> EXERCISE INPUTS
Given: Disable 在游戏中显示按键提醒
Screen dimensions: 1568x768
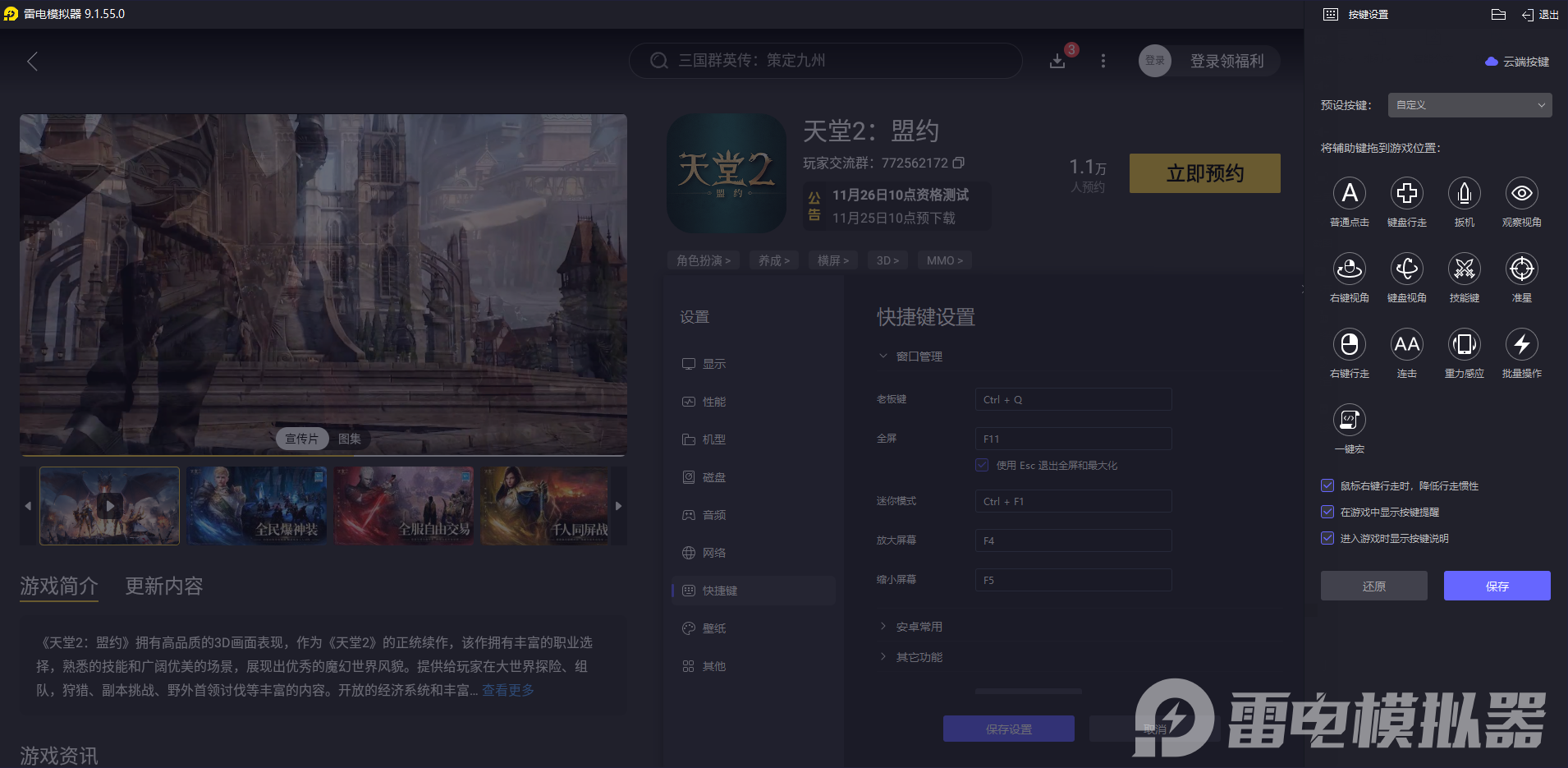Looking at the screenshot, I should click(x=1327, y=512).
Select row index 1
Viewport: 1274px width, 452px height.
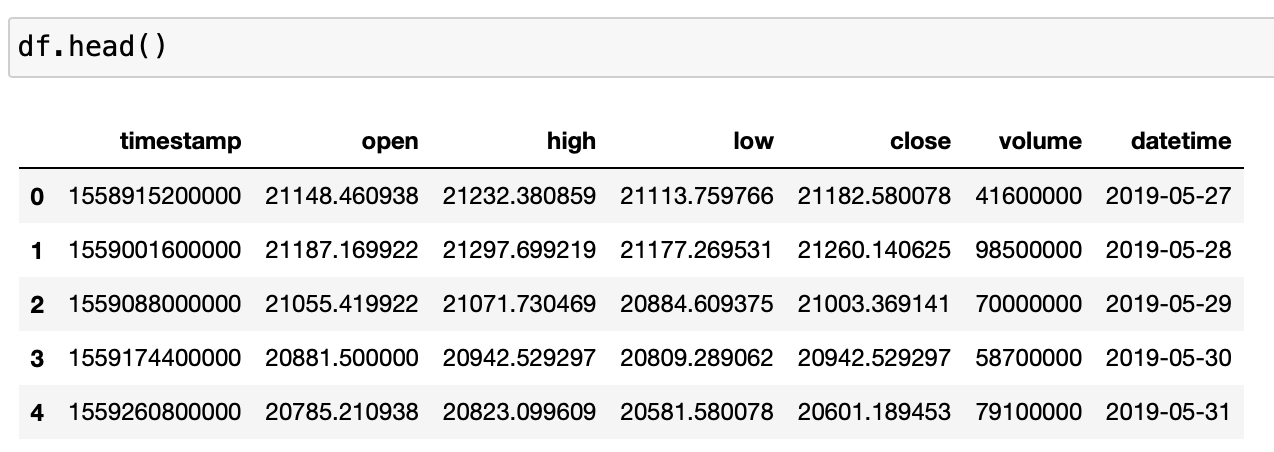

> AIM
Update the data above by replacing "Screen dimensions" with "Screen size" and changing nothing else, and leave the pictures out of your answer.

> SOLUTION TO THE PROBLEM
Given: Disable 在游戏中显示按键提醒
Screen size: 1568x768
Looking at the screenshot, I should click(x=1327, y=512).
Select row index 1
Viewport: 1274px width, 452px height.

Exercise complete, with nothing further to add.